We are not far from having instant digital access to our own detailed health information – but what if you can’t work out how to use the interface? An ageing population means that those who are most in need of regular health updates will struggle the most to interpret them. For them, Someya and his group in Tokyo have designed a flexible and deformable skin display. A micro-array of light-emitting diodes (LEDs) mounted onto a breathable nanomesh electrode and attached to a lightweight sensor can visualize vital signs and relay them to friends, family members or nearby medical staff.

In an attempt to make skin-based technology more accessible in and outside the medical field, Cindy Hsin-Liu Kao at the MIT Media Lab has created do-it-yourself temporary tattoos called DuoSkin. Made from gold leaf available at any craft store, the tattoos turn bodies into an interface. Once applied to the skin, they can sense touch input, display an output, and share data with other devices using near-field communication technology. The team behind DuoSkin is collaborating with Microsoft Research, and has shown how users can design their own tattoos, which are durable and skin-safe. The group even launched DuoSkin at New York Fashion Week, where they sent information about clothing to the smart phones of audience members (PNAS 115 3504).

8 Epilepsy treatments

Anyone who has been diagnosed with epilepsy will have probably had an electroencephalogram (EEG), in which electrodes are attached to your scalp to detect electric fields from the action potentials speeding along your neurons. While EEG is good at indicating when events occur, it cannot easily pinpoint exactly where in the brain the signals are coming from and the skull isn’t a very good conductor of electricity.
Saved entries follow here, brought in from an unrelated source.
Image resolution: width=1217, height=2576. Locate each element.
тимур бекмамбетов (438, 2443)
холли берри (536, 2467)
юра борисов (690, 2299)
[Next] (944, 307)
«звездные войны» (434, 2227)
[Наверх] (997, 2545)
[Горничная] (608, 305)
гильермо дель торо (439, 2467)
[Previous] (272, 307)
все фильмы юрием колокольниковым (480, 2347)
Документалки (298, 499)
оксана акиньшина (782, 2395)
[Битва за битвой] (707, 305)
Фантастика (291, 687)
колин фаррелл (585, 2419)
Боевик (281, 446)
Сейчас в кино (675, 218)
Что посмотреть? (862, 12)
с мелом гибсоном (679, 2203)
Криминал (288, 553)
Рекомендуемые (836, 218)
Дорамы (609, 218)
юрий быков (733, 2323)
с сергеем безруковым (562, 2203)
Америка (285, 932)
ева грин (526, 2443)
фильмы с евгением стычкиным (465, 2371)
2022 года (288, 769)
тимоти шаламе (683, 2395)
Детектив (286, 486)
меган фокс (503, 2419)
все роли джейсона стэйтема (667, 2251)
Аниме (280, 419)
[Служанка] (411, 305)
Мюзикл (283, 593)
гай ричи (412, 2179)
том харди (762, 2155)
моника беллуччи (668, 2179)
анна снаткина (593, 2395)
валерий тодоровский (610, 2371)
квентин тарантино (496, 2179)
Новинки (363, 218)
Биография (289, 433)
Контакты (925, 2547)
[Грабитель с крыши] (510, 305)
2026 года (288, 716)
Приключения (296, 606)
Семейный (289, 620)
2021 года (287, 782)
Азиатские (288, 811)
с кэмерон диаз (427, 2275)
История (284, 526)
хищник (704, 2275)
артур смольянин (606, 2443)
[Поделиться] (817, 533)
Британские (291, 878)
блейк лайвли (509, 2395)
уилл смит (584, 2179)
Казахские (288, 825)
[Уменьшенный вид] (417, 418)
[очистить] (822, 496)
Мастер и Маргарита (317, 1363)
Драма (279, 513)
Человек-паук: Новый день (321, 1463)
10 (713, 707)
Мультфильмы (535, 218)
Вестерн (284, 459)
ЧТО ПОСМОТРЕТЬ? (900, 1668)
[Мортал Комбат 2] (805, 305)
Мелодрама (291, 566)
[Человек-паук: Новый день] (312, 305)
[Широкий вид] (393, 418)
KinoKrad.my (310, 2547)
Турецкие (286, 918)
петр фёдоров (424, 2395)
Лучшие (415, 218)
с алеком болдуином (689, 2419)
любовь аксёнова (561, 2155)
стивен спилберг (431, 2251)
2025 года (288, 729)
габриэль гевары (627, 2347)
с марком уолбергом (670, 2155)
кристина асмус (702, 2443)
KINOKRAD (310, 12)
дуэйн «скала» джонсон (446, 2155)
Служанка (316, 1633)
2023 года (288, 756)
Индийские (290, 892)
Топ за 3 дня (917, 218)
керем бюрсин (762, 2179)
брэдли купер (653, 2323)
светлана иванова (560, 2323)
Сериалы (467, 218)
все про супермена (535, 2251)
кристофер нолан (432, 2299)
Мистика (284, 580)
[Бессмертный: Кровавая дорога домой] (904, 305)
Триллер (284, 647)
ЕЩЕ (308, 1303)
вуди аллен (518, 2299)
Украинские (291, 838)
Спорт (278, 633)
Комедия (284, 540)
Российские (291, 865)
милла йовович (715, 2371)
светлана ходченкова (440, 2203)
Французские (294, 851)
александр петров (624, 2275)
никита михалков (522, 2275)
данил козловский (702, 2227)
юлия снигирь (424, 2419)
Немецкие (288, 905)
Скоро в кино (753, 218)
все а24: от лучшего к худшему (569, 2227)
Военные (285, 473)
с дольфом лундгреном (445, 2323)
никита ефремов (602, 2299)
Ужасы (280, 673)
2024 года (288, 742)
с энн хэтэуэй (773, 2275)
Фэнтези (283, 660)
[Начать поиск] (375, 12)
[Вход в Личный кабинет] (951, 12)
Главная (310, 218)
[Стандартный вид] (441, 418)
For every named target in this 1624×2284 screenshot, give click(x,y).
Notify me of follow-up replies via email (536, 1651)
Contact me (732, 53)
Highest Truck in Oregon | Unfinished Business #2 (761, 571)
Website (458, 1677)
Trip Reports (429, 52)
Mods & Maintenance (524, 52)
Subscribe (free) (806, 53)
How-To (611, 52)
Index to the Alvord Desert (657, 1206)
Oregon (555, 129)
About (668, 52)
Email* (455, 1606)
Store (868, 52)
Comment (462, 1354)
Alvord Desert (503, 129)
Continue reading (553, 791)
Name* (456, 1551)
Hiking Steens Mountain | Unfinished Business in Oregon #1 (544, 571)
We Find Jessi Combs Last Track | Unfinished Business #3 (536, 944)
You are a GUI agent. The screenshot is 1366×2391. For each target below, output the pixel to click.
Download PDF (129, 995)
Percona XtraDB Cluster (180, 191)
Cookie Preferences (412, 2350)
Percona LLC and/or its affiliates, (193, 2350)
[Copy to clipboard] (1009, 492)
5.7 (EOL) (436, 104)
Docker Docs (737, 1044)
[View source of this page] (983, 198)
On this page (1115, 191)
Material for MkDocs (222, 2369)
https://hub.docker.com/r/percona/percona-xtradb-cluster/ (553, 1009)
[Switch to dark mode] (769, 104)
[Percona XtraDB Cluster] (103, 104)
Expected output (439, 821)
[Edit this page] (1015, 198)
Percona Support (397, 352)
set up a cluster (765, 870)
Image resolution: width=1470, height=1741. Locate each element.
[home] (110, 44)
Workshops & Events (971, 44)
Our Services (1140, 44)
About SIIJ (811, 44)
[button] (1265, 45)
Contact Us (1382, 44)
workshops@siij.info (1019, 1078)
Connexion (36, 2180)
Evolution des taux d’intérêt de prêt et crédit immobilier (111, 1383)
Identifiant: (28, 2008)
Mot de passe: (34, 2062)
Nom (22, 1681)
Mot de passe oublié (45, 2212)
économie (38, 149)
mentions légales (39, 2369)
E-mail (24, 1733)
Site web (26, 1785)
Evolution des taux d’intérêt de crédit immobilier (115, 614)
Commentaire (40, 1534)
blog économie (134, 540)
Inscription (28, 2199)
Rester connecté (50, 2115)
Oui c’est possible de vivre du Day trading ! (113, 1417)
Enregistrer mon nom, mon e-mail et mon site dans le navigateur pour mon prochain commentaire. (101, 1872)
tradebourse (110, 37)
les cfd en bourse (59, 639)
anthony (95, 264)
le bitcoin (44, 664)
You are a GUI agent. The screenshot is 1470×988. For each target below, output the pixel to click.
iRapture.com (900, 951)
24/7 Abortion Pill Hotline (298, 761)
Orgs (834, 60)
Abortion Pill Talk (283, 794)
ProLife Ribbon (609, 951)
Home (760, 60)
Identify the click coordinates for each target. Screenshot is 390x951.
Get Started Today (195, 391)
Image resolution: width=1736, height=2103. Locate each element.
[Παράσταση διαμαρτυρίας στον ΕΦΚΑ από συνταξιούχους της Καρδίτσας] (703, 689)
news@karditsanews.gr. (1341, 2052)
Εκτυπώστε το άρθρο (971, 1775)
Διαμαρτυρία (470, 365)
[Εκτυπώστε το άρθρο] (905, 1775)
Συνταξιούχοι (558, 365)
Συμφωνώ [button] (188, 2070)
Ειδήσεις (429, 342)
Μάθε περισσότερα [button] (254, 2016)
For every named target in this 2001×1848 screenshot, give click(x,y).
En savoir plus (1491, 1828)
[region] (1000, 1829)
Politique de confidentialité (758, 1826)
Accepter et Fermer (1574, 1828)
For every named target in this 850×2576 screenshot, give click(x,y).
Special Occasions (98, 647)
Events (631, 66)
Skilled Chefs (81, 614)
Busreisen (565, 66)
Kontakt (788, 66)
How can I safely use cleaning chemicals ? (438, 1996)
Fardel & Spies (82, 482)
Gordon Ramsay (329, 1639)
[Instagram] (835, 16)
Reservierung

Epileptic seizures are typically controlled with anti-convulsant drugs, but despite advances in pharmaceutical design, about a third of sufferers have epilepsy that is resistant to medicines.

When drugs cannot penetrate the blood–brain barrier, treatment options are highly invasive and can include having one or more parts of the brain removed. Unfortunately, these “epileptogenic zones” cannot be extracted if there are too many of them, or if they’re inaccessible or hard to locate. That’s where organic electronic devices could do wonders. Working with Magnus Berggren of Linköping University, George Malliaras from the University of Cambridge has developed a microfluidic ion-pump system that can deliver targeted anti-epileptic drugs on demand (Adv. Mater. 27 3138). Malliaras’ team uses brain-penetrating sensors that continuously monitor neural signals, detect hyperactivity and immediately release a charged neurotransmitter through organic ion pumps. Both the sensor and pump use organic materials, which, like the EEG, feel the electric field of hyperactive neurons and begin to pump the drug with high spatiotemporal precision. So instead of sticking a bunch of electrodes on top of your head to tell you that some part of your brain has had a seizure, Malliaras’ system will detect and treat the seizure as soon as it happens.

The future is now

Technology will undoubtedly transform medical diagnostics, combining sensitive sensing with precise therapeutics. It will revolutionize the lives of patients, help doctors and encourage the advancement of science. To succeed, interdisciplinarity is essential – and that means engineers, life scientists and physicists talking to each other more than ever before. The result could be clothes, tattoos and implants that help us live long and healthy lives.